EXERCISE DIRECTIONS:
Word for word, repeat each entry that follows.

-- -- --

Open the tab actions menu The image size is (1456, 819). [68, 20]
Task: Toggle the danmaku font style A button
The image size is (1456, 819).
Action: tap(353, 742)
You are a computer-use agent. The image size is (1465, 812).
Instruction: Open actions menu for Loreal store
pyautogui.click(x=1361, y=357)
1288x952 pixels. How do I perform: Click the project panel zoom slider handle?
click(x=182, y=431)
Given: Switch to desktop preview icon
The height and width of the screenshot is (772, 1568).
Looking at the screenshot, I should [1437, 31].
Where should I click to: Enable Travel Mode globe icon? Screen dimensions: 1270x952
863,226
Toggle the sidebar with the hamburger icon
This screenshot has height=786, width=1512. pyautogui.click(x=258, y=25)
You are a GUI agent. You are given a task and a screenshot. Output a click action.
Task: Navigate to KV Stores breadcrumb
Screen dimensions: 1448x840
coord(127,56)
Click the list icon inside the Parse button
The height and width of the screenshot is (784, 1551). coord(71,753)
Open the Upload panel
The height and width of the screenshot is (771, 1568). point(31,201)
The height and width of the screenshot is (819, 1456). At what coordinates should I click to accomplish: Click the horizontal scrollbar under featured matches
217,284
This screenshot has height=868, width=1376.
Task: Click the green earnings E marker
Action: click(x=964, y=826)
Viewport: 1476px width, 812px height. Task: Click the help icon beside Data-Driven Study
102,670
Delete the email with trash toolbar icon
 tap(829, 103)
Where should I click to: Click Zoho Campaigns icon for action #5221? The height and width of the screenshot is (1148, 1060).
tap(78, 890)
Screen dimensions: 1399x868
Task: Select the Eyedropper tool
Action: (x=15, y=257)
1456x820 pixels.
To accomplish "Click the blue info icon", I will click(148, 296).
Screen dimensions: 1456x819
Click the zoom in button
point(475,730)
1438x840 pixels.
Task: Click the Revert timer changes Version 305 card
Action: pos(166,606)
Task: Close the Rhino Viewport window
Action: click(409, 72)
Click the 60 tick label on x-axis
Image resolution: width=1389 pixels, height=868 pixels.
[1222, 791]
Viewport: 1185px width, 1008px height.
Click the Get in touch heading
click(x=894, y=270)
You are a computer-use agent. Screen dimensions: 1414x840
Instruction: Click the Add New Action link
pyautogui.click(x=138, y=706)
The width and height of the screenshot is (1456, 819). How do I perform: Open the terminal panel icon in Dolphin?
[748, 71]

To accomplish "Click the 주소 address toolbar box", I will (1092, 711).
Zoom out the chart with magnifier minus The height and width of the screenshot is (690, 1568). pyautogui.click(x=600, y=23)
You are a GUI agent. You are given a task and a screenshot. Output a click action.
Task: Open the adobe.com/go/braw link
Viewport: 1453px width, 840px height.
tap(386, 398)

-- -- --

YOUR RESPONSE:
Open the tab actions menu The image size is (1456, 819). [68, 20]
Task: Toggle the danmaku font style A button
The image size is (1456, 819).
Action: tap(353, 742)
You are a computer-use agent. The image size is (1465, 812).
Instruction: Open actions menu for Loreal store
pyautogui.click(x=1361, y=357)
1288x952 pixels. How do I perform: Click the project panel zoom slider handle?
click(x=182, y=431)
Given: Switch to desktop preview icon
The height and width of the screenshot is (772, 1568).
Looking at the screenshot, I should [1437, 31].
Where should I click to: Enable Travel Mode globe icon? Screen dimensions: 1270x952
863,226
Toggle the sidebar with the hamburger icon
This screenshot has height=786, width=1512. pyautogui.click(x=258, y=25)
You are a GUI agent. You are given a task and a screenshot. Output a click action.
Task: Navigate to KV Stores breadcrumb
Screen dimensions: 1448x840
coord(127,56)
Click the list icon inside the Parse button
The height and width of the screenshot is (784, 1551). coord(71,753)
Open the Upload panel
The height and width of the screenshot is (771, 1568). point(31,201)
The height and width of the screenshot is (819, 1456). At what coordinates should I click to accomplish: Click the horizontal scrollbar under featured matches
217,284
This screenshot has height=868, width=1376.
Task: Click the green earnings E marker
Action: click(x=964, y=826)
Viewport: 1476px width, 812px height. Task: Click the help icon beside Data-Driven Study
102,670
Delete the email with trash toolbar icon
 tap(829, 103)
Where should I click to: Click Zoho Campaigns icon for action #5221? The height and width of the screenshot is (1148, 1060).
tap(78, 890)
Screen dimensions: 1399x868
Task: Select the Eyedropper tool
Action: (x=15, y=257)
1456x820 pixels.
To accomplish "Click the blue info icon", I will click(148, 296).
Screen dimensions: 1456x819
Click the zoom in button
point(475,730)
1438x840 pixels.
Task: Click the Revert timer changes Version 305 card
Action: pos(166,606)
Task: Close the Rhino Viewport window
Action: click(409, 72)
Click the 60 tick label on x-axis
Image resolution: width=1389 pixels, height=868 pixels.
[1222, 791]
Viewport: 1185px width, 1008px height.
Click the Get in touch heading
click(x=894, y=270)
You are a computer-use agent. Screen dimensions: 1414x840
Instruction: Click the Add New Action link
pyautogui.click(x=138, y=706)
The width and height of the screenshot is (1456, 819). How do I perform: Open the terminal panel icon in Dolphin?
[748, 71]

To accomplish "Click the 주소 address toolbar box", I will (1092, 711).
Zoom out the chart with magnifier minus The height and width of the screenshot is (690, 1568). pyautogui.click(x=600, y=23)
You are a GUI agent. You are given a task and a screenshot. Output a click action.
Task: Open the adobe.com/go/braw link
Viewport: 1453px width, 840px height.
tap(386, 398)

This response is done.